His words were biting and cold, nothing like how GLaDOS had sounded when berating him for his mistakes. No, he could never master her bored, dark humor in things. All he could manage right now was the bitter, cold rage that kept him going, kept him testing, watching this girl lift cubes and fire portals and avoid the deadly blast of turrets. It was all he could do right now not to squash her himself, here and now.
"And for what? For you to- to boss me around! You monstrous, bossy-!" His words failed him again, because saline trickling down her cheeks and he realized that really, he really had never seen her cry, despite what GLaDOS and himself had forced her to do. Placed her under such intense pressures, but she'd never cracked until now. For what? Certainly not for him.
He narrowed his large optic at her and spat, "You never cared half for me what I cared for you," and saw her cringe a bit in... what? Guilt? Wheatley still struggled to gauge human emotions despite himself. "And another thing! You never caught me! I told you I would die falling off that rail! You didn't catch me! You didn't even try!"
Oh god, he cared for her so much. Even now, because seeing her look at him like this, seeing her lips barely move to form words without sound - "I tried" - his entire conscience was screaming for him to let go. Drop everything he was doing here, drop the renovations, drop it all to go back with her and feel her strong arms around his small core of a body once again.

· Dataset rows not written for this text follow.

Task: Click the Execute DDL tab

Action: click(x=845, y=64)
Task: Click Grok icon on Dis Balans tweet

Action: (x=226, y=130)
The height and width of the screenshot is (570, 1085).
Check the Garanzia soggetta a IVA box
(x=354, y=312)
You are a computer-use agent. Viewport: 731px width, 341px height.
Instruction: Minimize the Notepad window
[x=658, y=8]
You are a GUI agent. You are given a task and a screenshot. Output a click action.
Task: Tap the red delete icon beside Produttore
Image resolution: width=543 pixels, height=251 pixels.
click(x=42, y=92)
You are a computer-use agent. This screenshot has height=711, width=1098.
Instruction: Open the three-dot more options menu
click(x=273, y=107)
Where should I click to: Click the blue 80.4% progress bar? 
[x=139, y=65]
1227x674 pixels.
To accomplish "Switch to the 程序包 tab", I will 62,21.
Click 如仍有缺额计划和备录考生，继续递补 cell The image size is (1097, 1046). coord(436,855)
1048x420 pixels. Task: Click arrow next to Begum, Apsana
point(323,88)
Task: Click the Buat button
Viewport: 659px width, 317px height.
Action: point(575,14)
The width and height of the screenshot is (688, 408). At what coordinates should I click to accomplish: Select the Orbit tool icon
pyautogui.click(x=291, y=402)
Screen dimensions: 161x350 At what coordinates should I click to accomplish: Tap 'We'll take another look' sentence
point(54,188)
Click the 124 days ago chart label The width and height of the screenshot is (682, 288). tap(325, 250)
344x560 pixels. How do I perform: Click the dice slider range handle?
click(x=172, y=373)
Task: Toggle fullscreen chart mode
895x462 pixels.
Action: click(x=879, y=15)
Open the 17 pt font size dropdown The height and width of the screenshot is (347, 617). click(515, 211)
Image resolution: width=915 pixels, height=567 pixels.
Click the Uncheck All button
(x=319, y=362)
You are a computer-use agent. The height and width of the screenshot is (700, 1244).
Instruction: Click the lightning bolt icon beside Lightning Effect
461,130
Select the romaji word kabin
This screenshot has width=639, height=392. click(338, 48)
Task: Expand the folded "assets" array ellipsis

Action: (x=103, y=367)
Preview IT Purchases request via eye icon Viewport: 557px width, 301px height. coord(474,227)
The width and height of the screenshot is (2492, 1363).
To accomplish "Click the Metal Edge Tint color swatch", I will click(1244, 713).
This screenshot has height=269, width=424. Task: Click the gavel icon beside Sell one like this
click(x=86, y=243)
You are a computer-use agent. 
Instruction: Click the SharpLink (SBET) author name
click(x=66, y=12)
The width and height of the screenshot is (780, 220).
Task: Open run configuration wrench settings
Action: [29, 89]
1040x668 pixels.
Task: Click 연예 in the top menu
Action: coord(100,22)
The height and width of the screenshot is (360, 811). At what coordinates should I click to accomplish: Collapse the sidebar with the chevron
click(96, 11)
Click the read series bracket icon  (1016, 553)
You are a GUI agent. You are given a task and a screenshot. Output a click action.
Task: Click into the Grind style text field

"I wish I could take it all back. I honestly do. I honestly do wish I could take it all back. And not just 'cause I'm stranded in space. Anyway, you know, if I was ever to see her again, d'you know what I'd say? I'd look at her and say: I'm sorry. Sincerely. I am sorry I was bossy and monstrous and... I am genuinely sorry. The end."
Wheatley had been told many things when he had first been brought online. He'd been taught hate, and loyalty, and fear. Rejection, disappointment, shame. Humiliation. Terror. Rage.
But not once had he ever been told that what he'd been feeling for Chell was not friendship, but love.